■ Directive: Swap "Tokyo Trip" for "Osaka Trip" in the records, starting with the line containing "At what coordinates" and going on through the end of the records, and give only those lines again with everything else unchanged. Leave the pictures out of your answer.

■ The records:
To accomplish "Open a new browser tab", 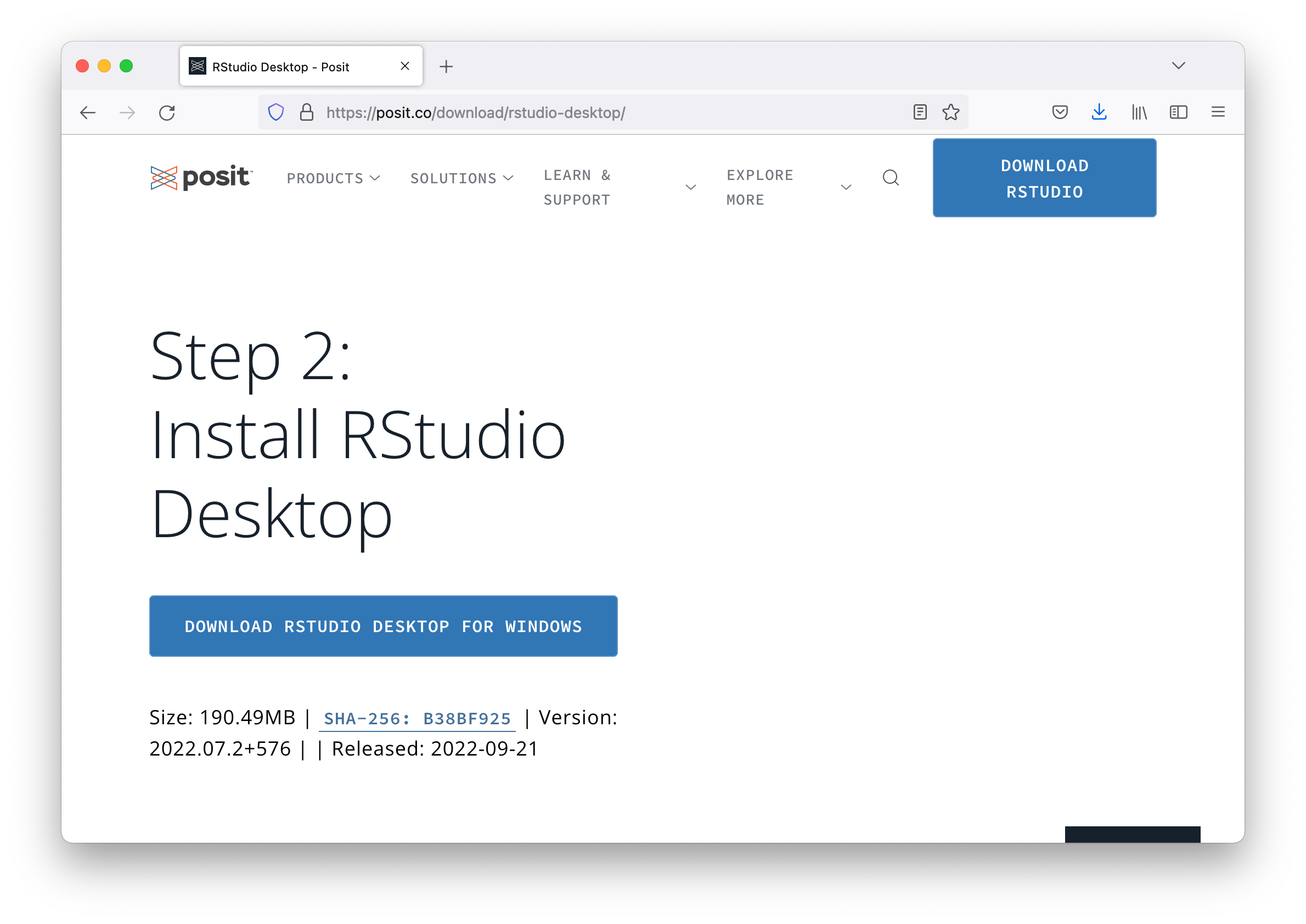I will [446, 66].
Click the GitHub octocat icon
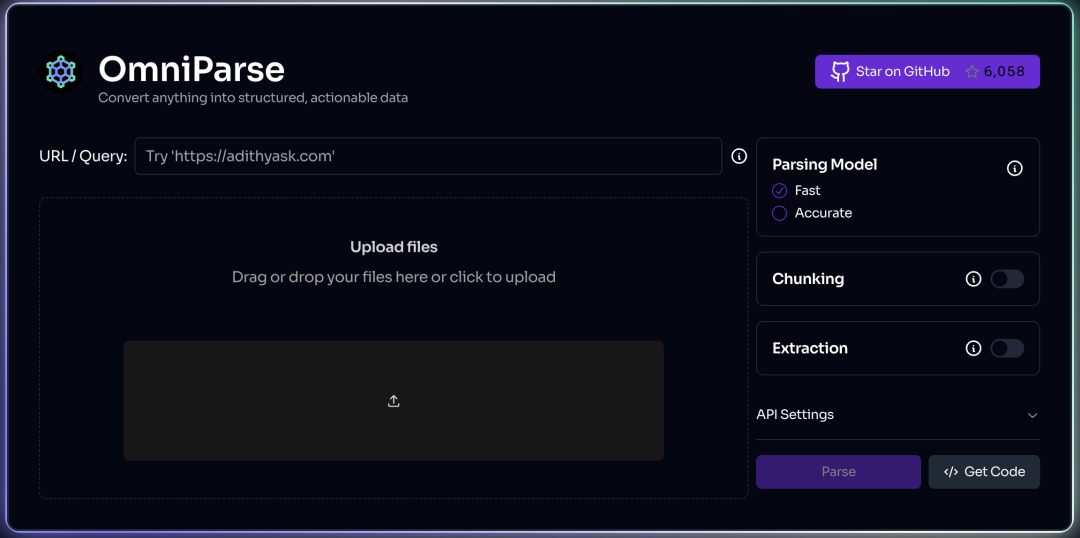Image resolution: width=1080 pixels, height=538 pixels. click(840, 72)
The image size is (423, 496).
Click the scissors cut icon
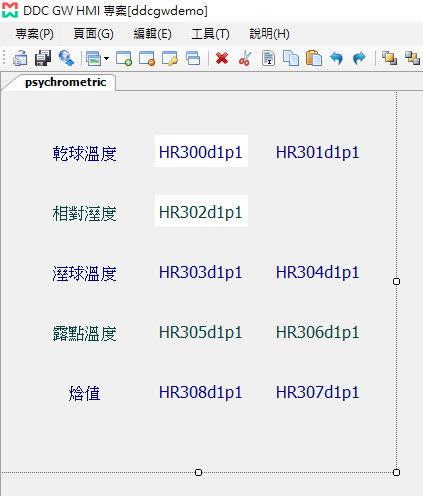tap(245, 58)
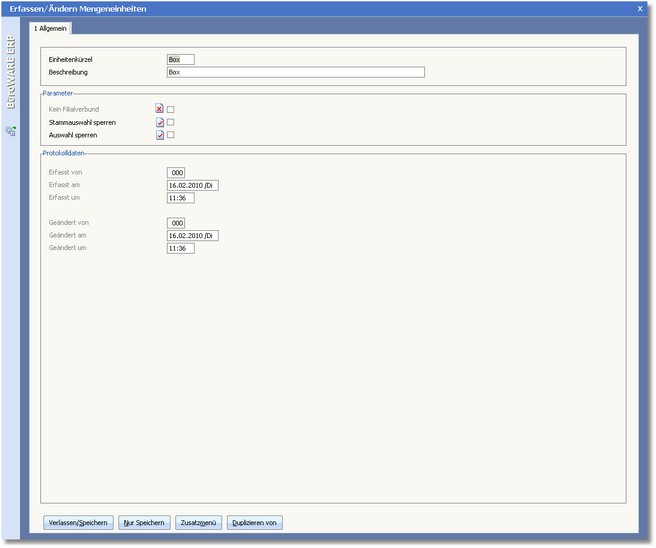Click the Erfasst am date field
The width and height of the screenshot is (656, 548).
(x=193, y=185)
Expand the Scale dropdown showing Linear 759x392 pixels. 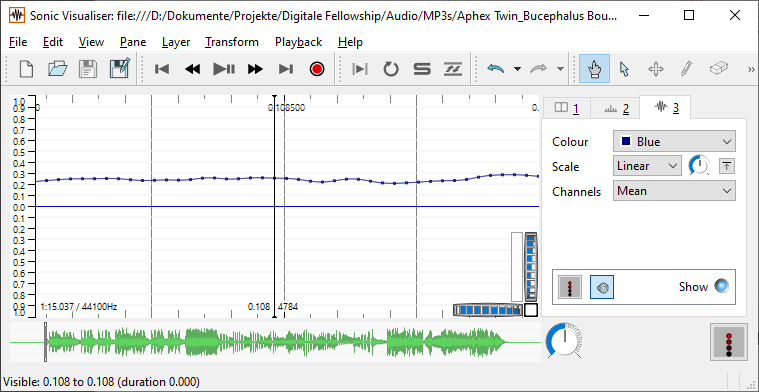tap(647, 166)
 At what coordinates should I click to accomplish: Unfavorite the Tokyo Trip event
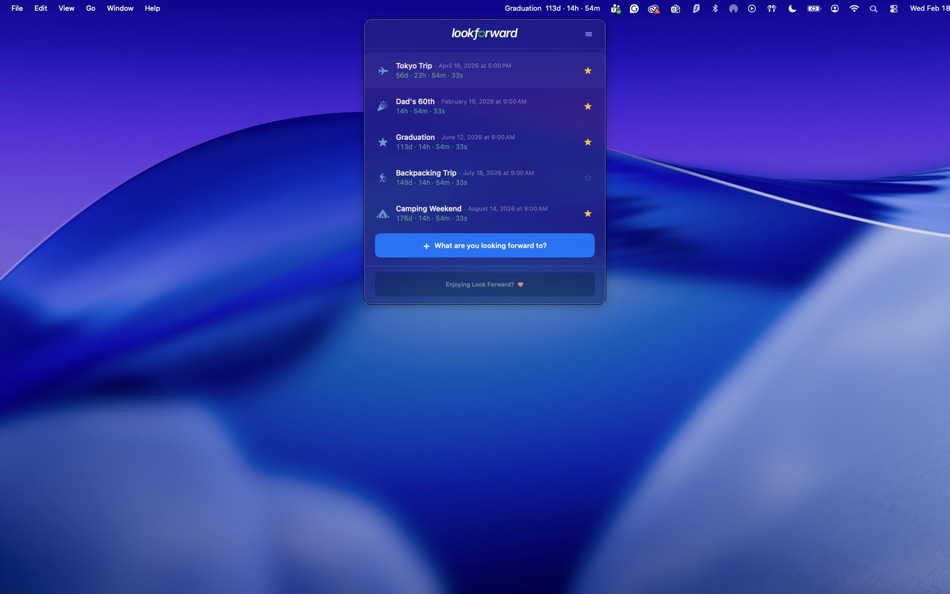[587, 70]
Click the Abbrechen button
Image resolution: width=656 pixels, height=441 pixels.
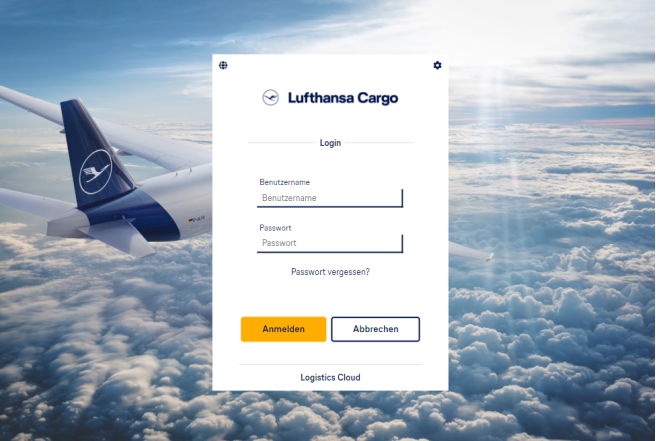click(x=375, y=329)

■ Answer to this task:
 At what coordinates should I click to accomplish: Unfavorite the Osaka Trip event
[587, 70]
Click the Abbrechen button
Image resolution: width=656 pixels, height=441 pixels.
click(x=375, y=329)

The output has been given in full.